Calculate the single binary tree that represents the geometric median – an "average" – of a forest of tree topologies.
Usage
# S3 method for class 'multiPhylo'
median(
x,
na.rm = FALSE,
Distance = ClusteringInfoDistance,
index = FALSE,
breakTies = TRUE,
...
)
Arguments
- x
Object of class
multiPhylo
containing phylogenetic trees.- na.rm, ...
Unused; included for consistency with default function..
- Distance
Function to calculate distances between each pair of trees in
x
.- index
Logical: if
TRUE
, return the index of the median tree(s); ifFALSE
, return the tree itself.- breakTies
Logical: if
TRUE
, return a single tree with the minimum score; ifFALSE
, return all tied trees.
Value
median()
returns an object of class phylo
corresponding to the geometric median of a set of trees:
that is, the tree whose average distance from all other trees in the set
is lowest.
If multiple trees tie in their average distance, the first will be returned,
unless breakTies = FALSE
, in which case an object of class multiPhylo
containing all such trees will be returned.
Details
The geometric median is the tree that exhibits the shortest average distance from each other tree topology in the set. It represents an "average" of a set of trees, though note that an unsampled tree may be closer to the geometric "centre of gravity" of the input set – such a tree would not be considered.

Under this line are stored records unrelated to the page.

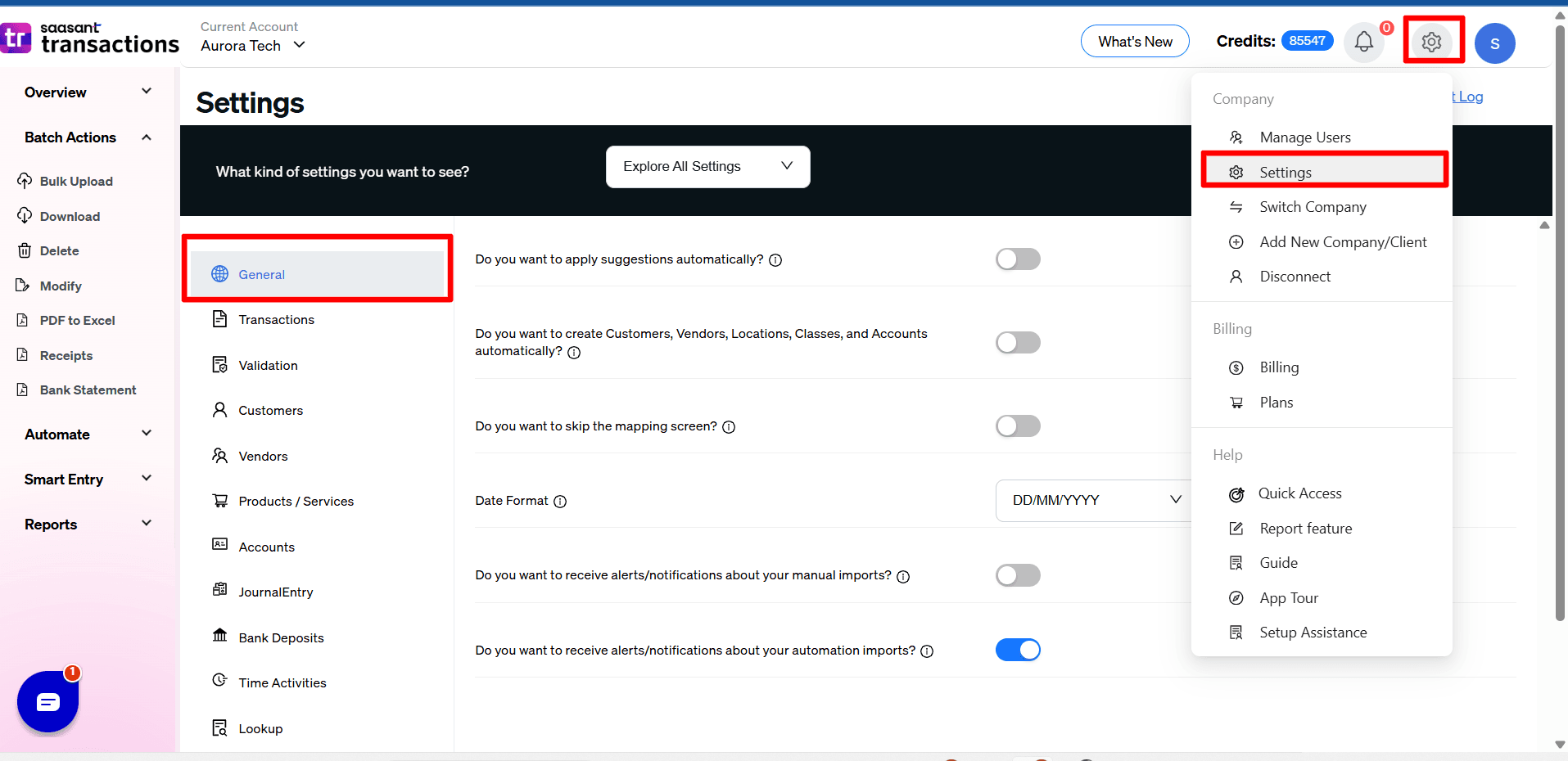Click the saasant transactions logo

click(90, 38)
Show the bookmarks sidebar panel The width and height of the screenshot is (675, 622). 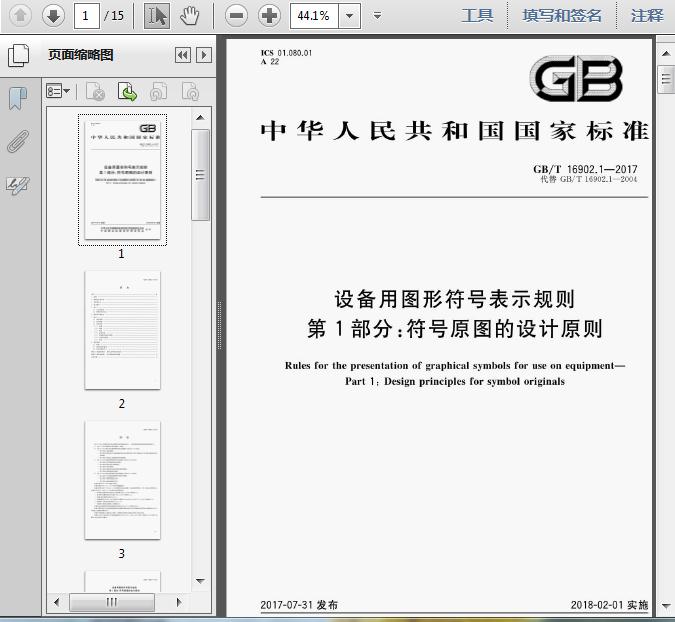point(18,98)
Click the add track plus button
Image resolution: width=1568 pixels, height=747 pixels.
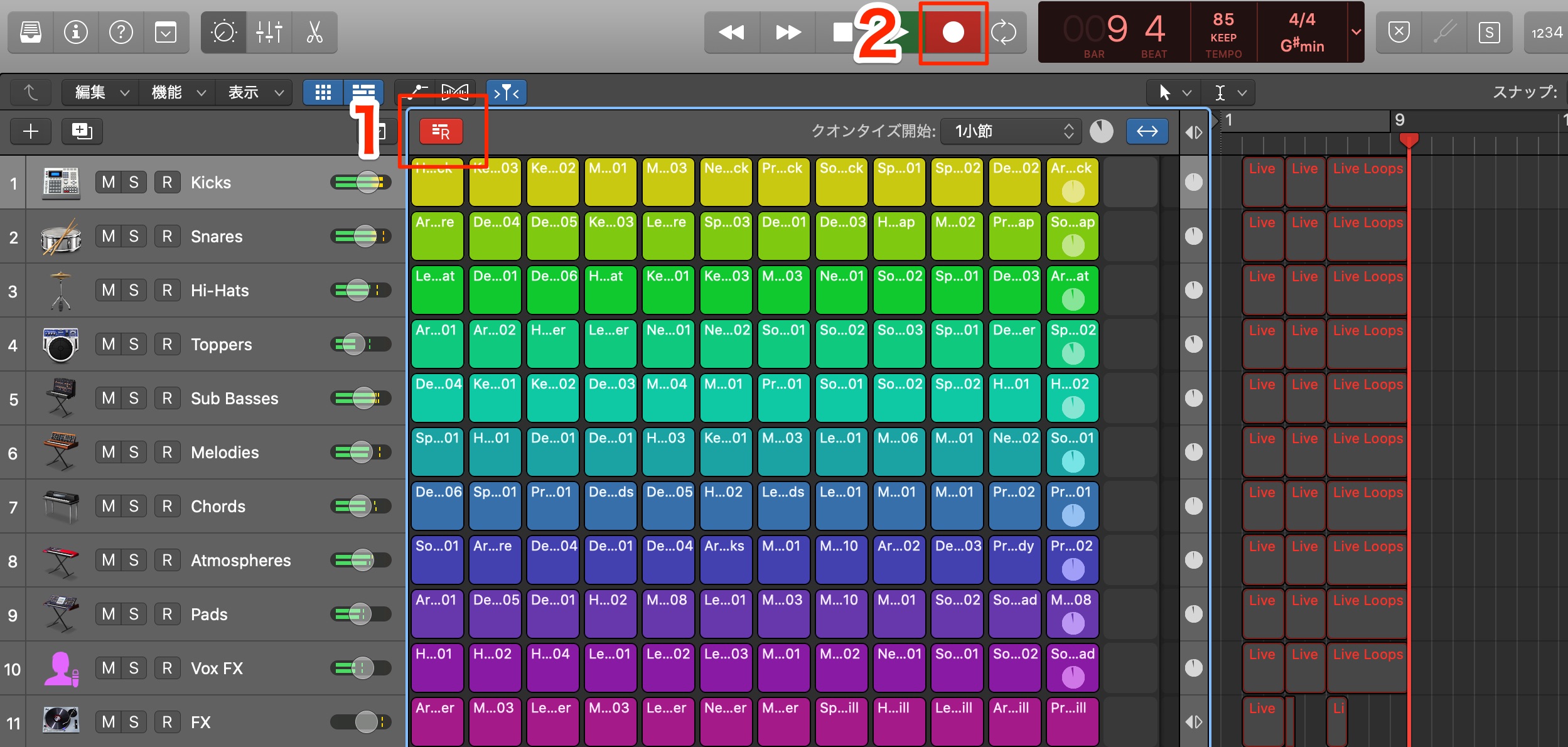31,131
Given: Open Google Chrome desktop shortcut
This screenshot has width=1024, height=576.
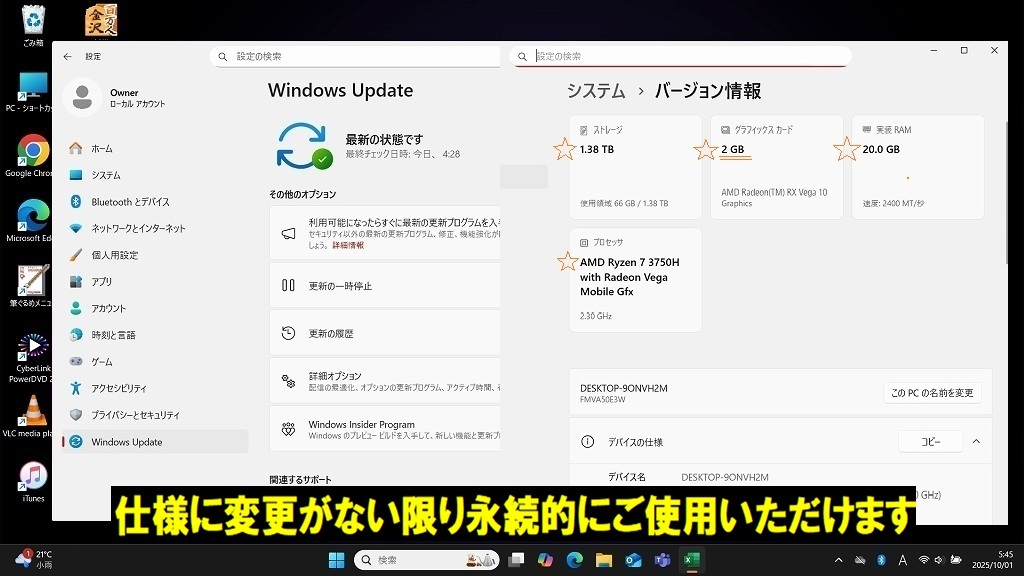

The result will depend on the metric chosen to calculate distances between
tree topologies. In the absence of a natural metric of tree topologies,
the default choice is ClusteringInfoDistance()
– which discards
branch length information.
If specifying a different function, be sure that it returns a difference,
rather than a similarity.
See also
Consensus methods:
ape::consensus()
,
TreeTools::ConsensusWithout()
Other tree space functions:
Islands()
,
MSTSegments()
,
MapTrees()
,
MappingQuality()
,
SpectralEigens()
,
cluster-statistics
Examples
library("TreeTools", quietly = TRUE)
tenTrees <- as.phylo(1:10, nTip = 8)
# Default settings:
median(tenTrees)
#>
#> Phylogenetic tree with 8 tips and 7 internal nodes.
#>
#> Tip labels:
#> t1, t2, t3, t4, t5, t6, ...
#>
#> Rooted; no branch length.
# Robinson-Foulds distances include ties:
median(tenTrees, Distance = RobinsonFoulds, breakTies = FALSE)
#> 4 phylogenetic trees
# Be sure to use a distance function, rather than a similarity:
NyeDistance <- function(...) NyeSimilarity(..., similarity = FALSE)
median(tenTrees, Distance = NyeDistance)
#>
#> Phylogenetic tree with 8 tips and 7 internal nodes.
#>
#> Tip labels:
#> t1, t2, t3, t4, t5, t6, ...
#>
#> Rooted; no branch length.
# To analyse a list of trees that is not of class multiPhylo:
treeList <- lapply(1:10, as.phylo, nTip = 8)
class(treeList)
#> [1] "list"
median(structure(treeList, class = "multiPhylo"))
#>
#> Phylogenetic tree with 8 tips and 7 internal nodes.
#>
#> Tip labels:
#> t1, t2, t3, t4, t5, t6, ...
#>
#> Rooted; no branch length.